Disclosed in embodiments herein is a method for reducing the size of a digital uniform rosette halftone image composed of multiple colorant separations where an iterative determination of energy metrics it utilized. The method provides receiving into a digital imaging system, a digital uniform rosette halftone image and a desired resizing factor for that digital uniform rosette halftone image. The system will then determine the uniform rosette halftone screen parameters for the digital uniform rosette halftone image. Uniform rosette cells within the digital uniform rosette halftone image from the determined uniform rosette halftone screen parameters are then defined. From the defined uniform rosette cells and determined uniform rosette halftone cell parameters, a number of uniform rosette halftone tile seams are determined for manipulation. The orientation of these uniform rosette halftone tile seams being dictated by the received desired resizing factor. The energy of the number of uniform rosette halftone tile seams is determined according to an energy metric so as to provide indication of a number of low energy determined uniform rosette halftone tile seams sufficient to achieve the desired resizing factor for the digital uniform rosette halftone image.

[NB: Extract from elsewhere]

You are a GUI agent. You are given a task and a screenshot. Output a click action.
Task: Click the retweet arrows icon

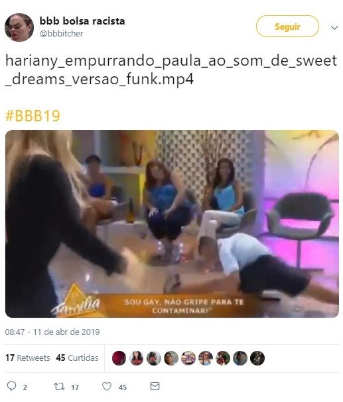point(59,386)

A resizing of the uniform rosette halftone image by iteratively deleting the number of low energy determined uniform rosette halftone tile seams is performed to obtain a resized uniform rosette halftone image. The resized uniform rosette halftone image may then be printed on a printer.
Further disclosed in embodiments herein is an image forming method for reducing the size of a digital uniform rosette halftone image composed of multiple colorant separations where an iterative determination of energy metrics it utilized. The method entails receiving into a digital imaging system, a digital uniform rosette halftone image and a desired resizing factor for the digital uniform rosette halftone image. Uniform rosette cells within the digital uniform rosette halftone image are defined. From the defined uniform rosette cells, a number of uniform rosette halftone tile seams are determined for deletion. The orientation of these uniform rosette halftone tile seams being dictated by the received desired resizing factor. Each colorant separation of the digital uniform rosette halftone image is descreened to provide descreened pixel values. An energy metric from the descreened pixel values is determined so as to provide an energy map. The energy of the number of uniform rosette halftone tile seams is determined according to an energy map, so as to indicate of a number of low energy determined uniform rosette halftone tile seams in sufficient number to at least to achieve the desired resizing factor for the digital uniform rosette halftone image. A resizing of the uniform rosette halftone image is performed by iteratively deleting the number of low energy determined uniform rosette halftone tile seams, to obtain a uniform rosette resized halftone image. The resized uniform rosette halftone image may then be printed on a printer.